Forward declaration of template friend function

Question

Consider the following code snippet that works perfectly fine:

class A
{
private:
    int d;
public:
    A(int n){ d = n;}
    friend int foo(A a);
};

int foo(A a)
{
    return a.d;
}

However, when I try to use a template for the class, I need to forward declare the friend function for it to run, as follows:

template <typename T>
class B;

template <typename T>
T foof(B<T> a);


template <typename T>
class B
{
private:
    T d;
public:
    B(T n){ d = n;}
    friend T foof<>(B<T> a);
};

template <typename T>
T foof(B<T> a)
{
    return a.d;
}

Why is the forward declaration necessary in the second example but not on the first one? Also, why do I have to put <> in the declaration of foof inside class B? Why isn't it enough that it is declared inside of the template? I am trying to understand how these things work so that I don't have to blindly memorize this kind of code when I need to use it.

Thanks

Answer 1

Why is the forward declaration necessary in the second example but not on the first one?

Because syntactically the second isn't a form that can be used to declare a function, but the first one is.

Also, why do I have to put <> in the declaration of foof inside class B? Why isn't it enough that it is declared inside of the template?

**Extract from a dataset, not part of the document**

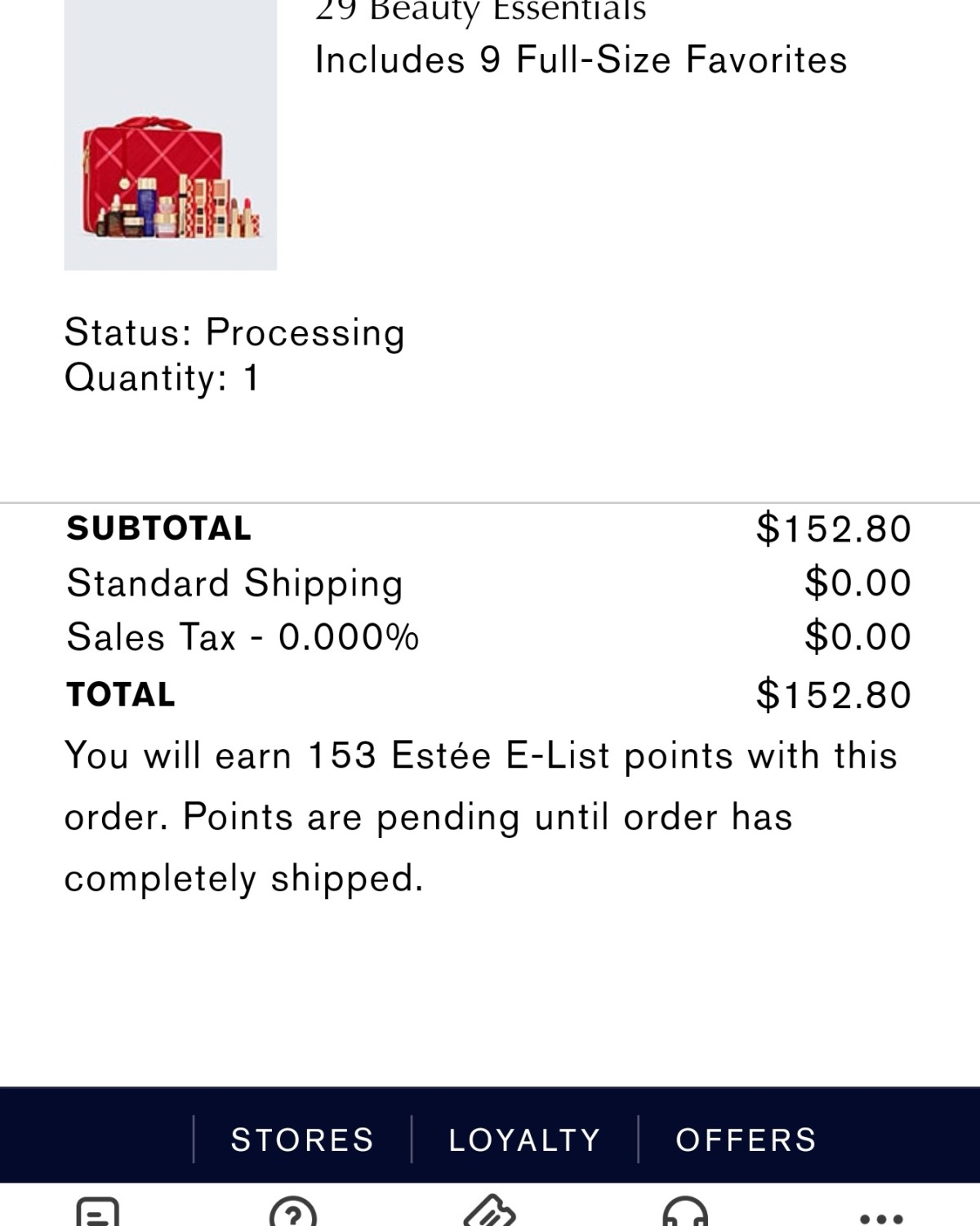Tap the Sales Tax 0.000% line
This screenshot has width=980, height=1226.
(x=488, y=637)
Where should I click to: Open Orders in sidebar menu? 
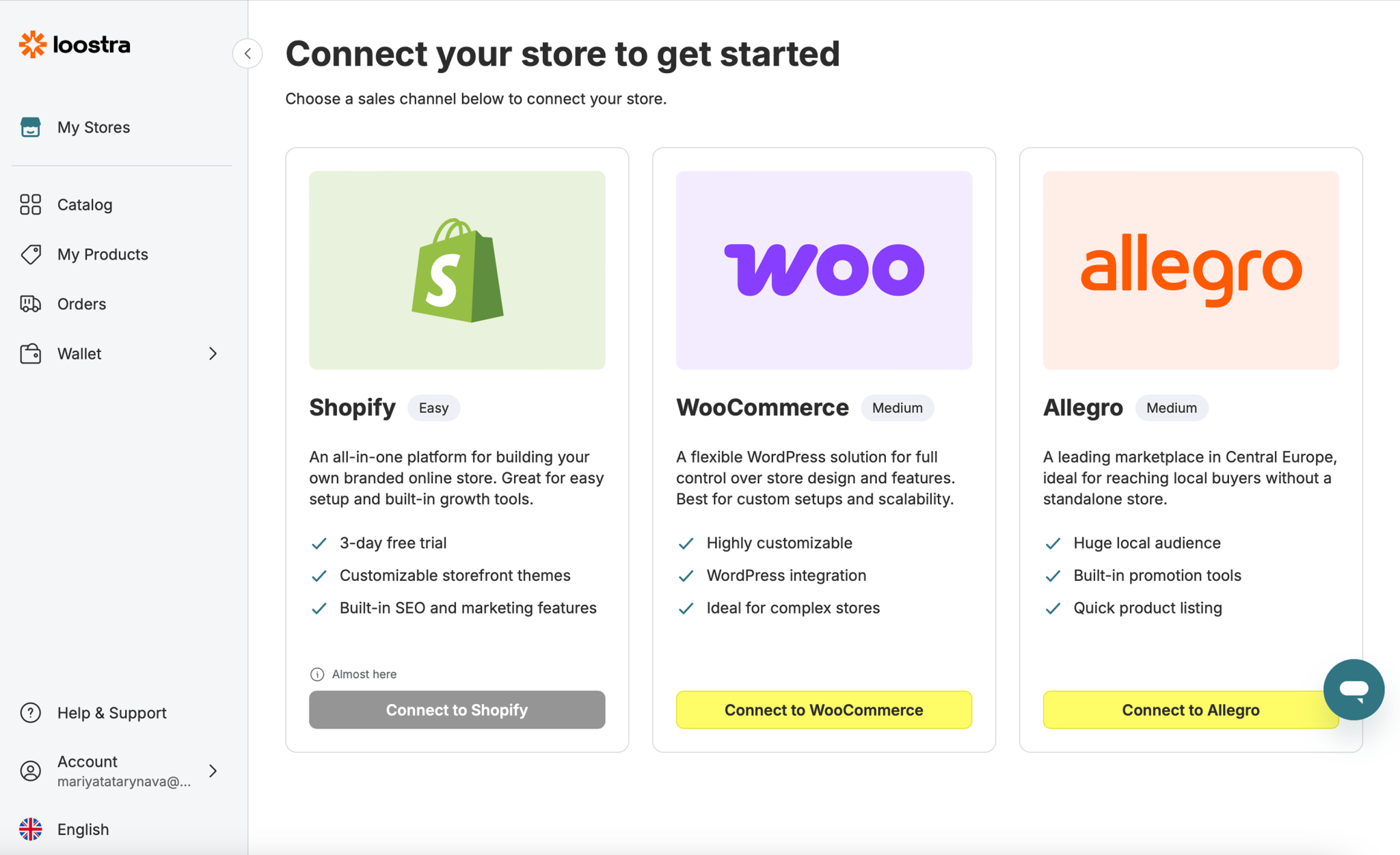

You're indicating that you're friending a specialization of a function template, as opposed to friending a function that is NOT a template, which is what it would mean otherwise. You can have non-template friend functions of class templates.

Answer 2

That is because

friend int foo(A a);

is declaration of function and a friend at the same time, but:

friend T foof<>(B<T> a);

Is friend declaration to template instantiation. That's different. Instantiation doesn't declare template function.

---

You could befriend whole function template, and then forward declaration isn't needed:

template <typename T>
class B
{
private:
    T d;
public:
    B(T n){ d = n;}
    template<class U>
    friend U foof(B<U> a);
};